Task details: Retype the records word for word. Skip every image.

(Data records)

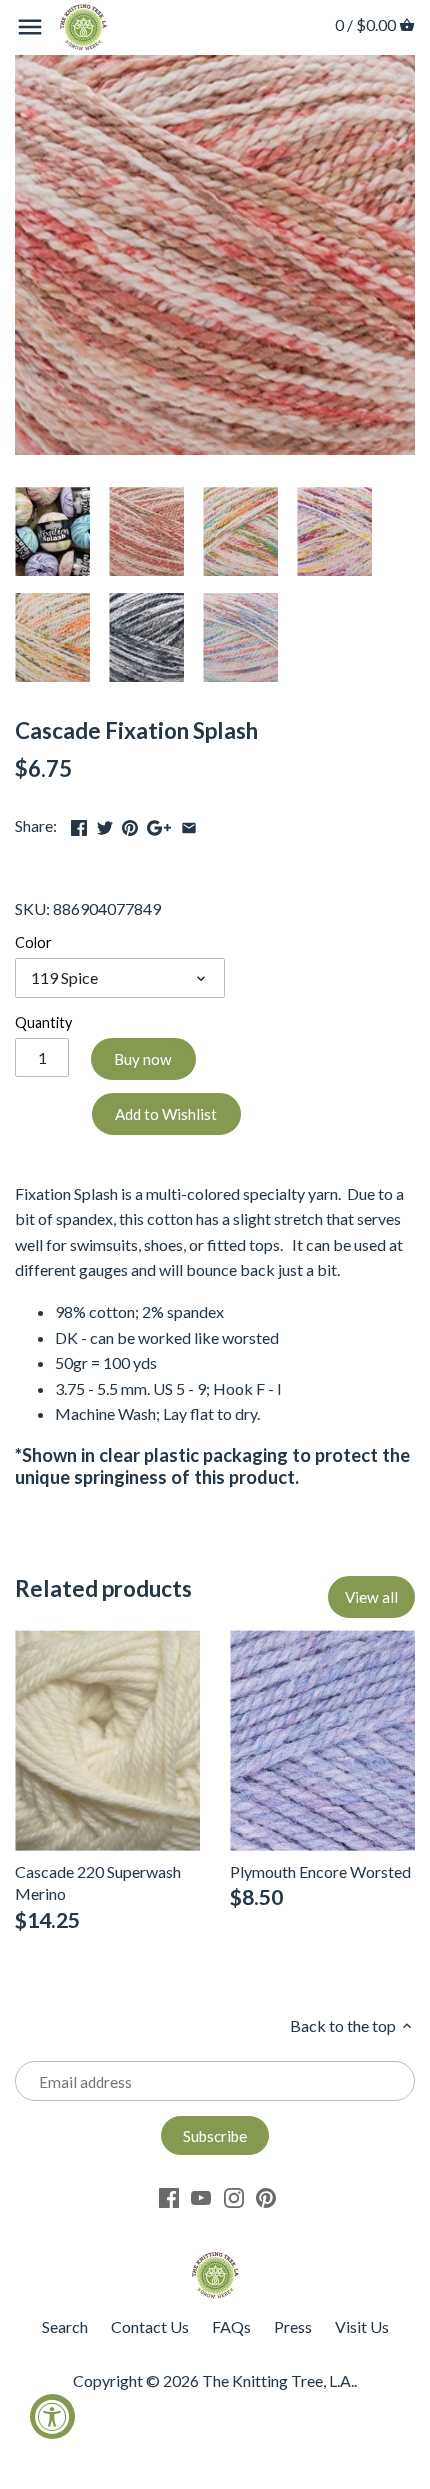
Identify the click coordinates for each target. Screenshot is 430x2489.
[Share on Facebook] (79, 823)
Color (33, 942)
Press (293, 2326)
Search (65, 2326)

Result:
Identify the click coordinates for each target. Screenshot is 430x2489.
[Share on Facebook] (79, 823)
Color (33, 942)
Press (293, 2326)
Search (65, 2326)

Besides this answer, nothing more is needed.